There has been a lot of research into the endocannabinoid system in the recent few decades, not only because of the popularity of marijuana as a recreational drug but also because of the rising usage of marijuana for medical purposes. THC is supposed to work in the same way that opioids do. Use the nucleus accumbens as an example once more. The dopamine terminal, another terminal holding a different neurotransmitter, and the post-synaptic cell containing dopamine receptors are all likely to be involved. THC binds to THC receptors (magenta) on the adjacent terminal, inhibiting the GABA signal and causing the dopamine terminal to release more dopamine.

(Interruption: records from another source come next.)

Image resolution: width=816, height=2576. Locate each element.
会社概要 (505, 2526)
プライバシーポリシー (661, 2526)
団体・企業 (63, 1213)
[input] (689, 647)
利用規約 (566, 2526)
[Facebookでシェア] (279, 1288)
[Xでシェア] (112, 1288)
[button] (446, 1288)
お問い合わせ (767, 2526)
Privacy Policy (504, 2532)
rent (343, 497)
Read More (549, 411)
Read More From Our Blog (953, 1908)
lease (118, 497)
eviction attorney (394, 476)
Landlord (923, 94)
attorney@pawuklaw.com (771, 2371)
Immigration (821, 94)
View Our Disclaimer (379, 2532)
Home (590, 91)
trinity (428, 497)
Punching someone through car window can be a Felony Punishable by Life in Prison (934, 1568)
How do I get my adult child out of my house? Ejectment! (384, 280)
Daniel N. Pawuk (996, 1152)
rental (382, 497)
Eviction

This has an impact on the post-synaptic cell's function. Dopamine receptors are activated more as a result of the enhanced dopamine release. Because it induces a rise in cAMP production inside the post-synaptic cell, it changes the neuron's usual activity, resulting in THC activities in the nucleus accumbens. The reward system is activated by increased impulses leaving the nucleus accumbens. Scientists are yet unsure how continuous marijuana usage affects the reward system. Neuroscientists are conducting extensive research in this area.
Finally, all three medications attach to the nucleus accumbens, which is one of the reward centers. Each medication boosts the reward pathway's activity by increasing dopamine transmission. This occurs despite the fact that the medications have different methods of action. Since of the way our brains are wired, and because these medicines trigger a specific reward circuit in the brain, they can be abused.